## Text section
Video 3. Two-dimensional transthoracic echocardiogram: colour Doppler evaluation of apical four-chamber view and apical five-chamber view showing normal mitral, aortic, left ventricular outflow tract and tricuspid valves.
Figure 4.
Bull’s eye plot of longitudinal strain of 17 myocardial segments analysed using two-dimensional STE showing an average GLS of −11.9% with severely diminished strain in the mid and basal anterior, anterolateral and lateral segments corresponding to the left anterior descending artery.
Coronary angiogram
Patient was taken for a coronary angiogram which showed a codominant system with total occlusion of the left anterior descending artery (figure 5A, B) and a normal left circumflex artery (figure 5B, video 4). The right coronary artery was totally occluded (J-CTO score: −2) (figure 5C, video 4)with distal filling seen from heterocollaterals from the left system.
Figure 5.
(A) Coronary angiogram (RAO 30° caudal 26° view) showing total occlusion of the left anterior descending artery (highlighted in yellow arrows) and a normal left circumflex artery. (B) Total occlusion of the left anterior descending artery in LAO 20° cranial 35° view(highlighted in yellow arrows). (C) LAO cranial 45° view showing total occlusion of the right coronary artery (highlighted in yellow arrows). (D)TIMI III flow in the left anterior descending artery revascularisation with an everolimus eluting stent.
Video 4. Coronary angiogram LAO cranial view and RAO caudal view showing totally occluded left anterior descending artery disease free left circumflex artery, LAO caudal view showing chronic totally occlusion of right coronary artery and after revascularised left anterior descending artery with an everolimus eluting stent.
Differential diagnosis
The patient had a history suggestive of a typical angina associated with dynamic changes on serial electrocardiograms. Since the patient had baseline pre-excitation, the ST-segment T wave changes on the admission ECG could be due to secondary repolarisation changes inherent to pre-excitation. Serial electrocardiograms showed subtle QRS axis changes from the initial −30° °to 120°̊ associated with horizontal ST-segment changes and symmetric T inversion associated with doubling of cardiac biomarkers (highly sensitive troponin from 0.32→0.62) at an interval of 2 hours. Two-dimensional transthoracic echocardiography did not show obvious wall motion abnormalities but longitudinal strain analysed by speckle tracking echocardiography showed post-systolic shortening of mid and basal anterior and anterolateral segments with severely diminished longitudinal strain corresponding to the left anterior descending artery. Global Longitudinal Strain (GLS) was almost reduced in all myocardial segments (figure 4) with an average of low −11.9% which we presume could be due to long-standing hypertension induced microvascular damage and subclinical dysfunction. Since patient had baseline pre-excitation, abnormal deformation observed in the strain curves inherent to premature activation of ventricular myocardium could not be nullified. Since chronic pre-excitation induced left ventricular dysfunction is more common with right free wall accessory pathways, our patient was with possible left postero-septal accessory pathway and so we presume that post-systolic shortening observed in the myocardial segments corresponding to the left anterior descending artery could be due to infarction. Coronary angiogram confirmed our diagnosis of acute anterior wall myocardial infarction with total occlusion of the left anterior descending artery.

## Activities
(1) Write out the passage of the case report above between "Video 4. Coronary" and "artery with an everolimus eluting stent.", inclusive.
(2) Decide whether each statement agrees with the case report above. Answer yes or no, and quote the words that settle it.
(a) The left circumflex artery was normal.
(b) Two-dimensional transthoracic echocardiography showed obvious wall motion abnormalities.
(c) The average GLS was −11.9%.
(3) Answer these questions from the case report above:
(a) What type of stent was used to revascularize the left anterior descending artery?
(b) What J-CTO score is given for the occluded right coronary artery?
(c) Over what interval did the highly sensitive troponin double?

## Data shown
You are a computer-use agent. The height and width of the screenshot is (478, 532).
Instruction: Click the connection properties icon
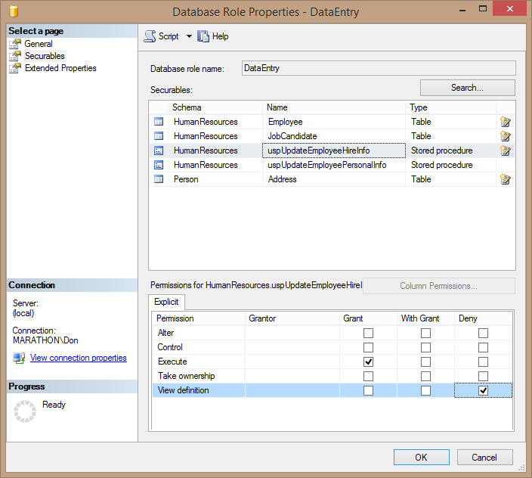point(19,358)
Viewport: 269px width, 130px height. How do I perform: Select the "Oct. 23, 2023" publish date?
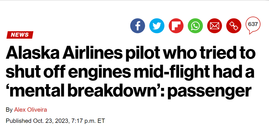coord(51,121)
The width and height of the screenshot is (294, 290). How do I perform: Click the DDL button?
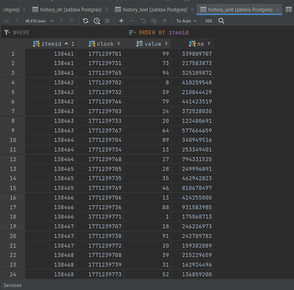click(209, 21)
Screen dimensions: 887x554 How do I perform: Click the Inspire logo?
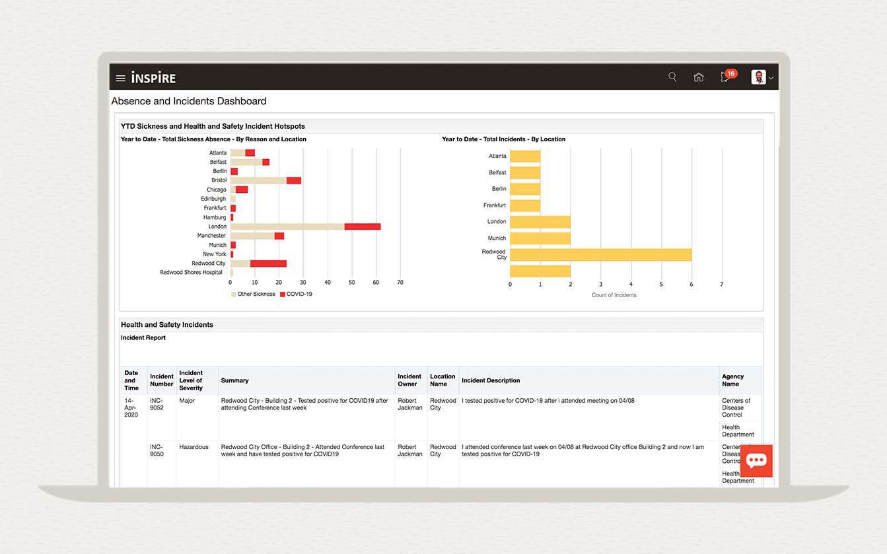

--

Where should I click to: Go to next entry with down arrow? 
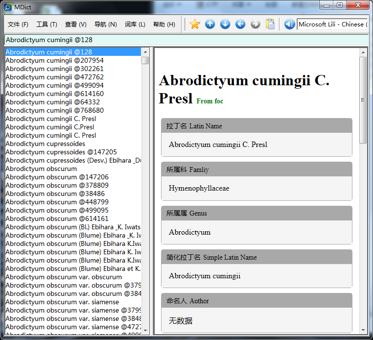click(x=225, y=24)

...

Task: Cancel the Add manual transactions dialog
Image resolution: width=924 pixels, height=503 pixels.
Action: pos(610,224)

## Solutions
(1)
Video 4. Coronary angiogram LAO cranial view and RAO caudal view showing totally occluded left anterior descending artery disease free left circumflex artery, LAO caudal view showing chronic totally occlusion of right coronary artery and after revascularised left anterior descending artery with an everolimus eluting stent.

(2)
(a) Yes: "a normal left circumflex artery"
(b) No: "did not show obvious wall motion abnormalities"
(c) Yes: "showing an average GLS of −11.9%"

(3)
(a) An everolimus eluting stent
(b) −2
(c) 2 hours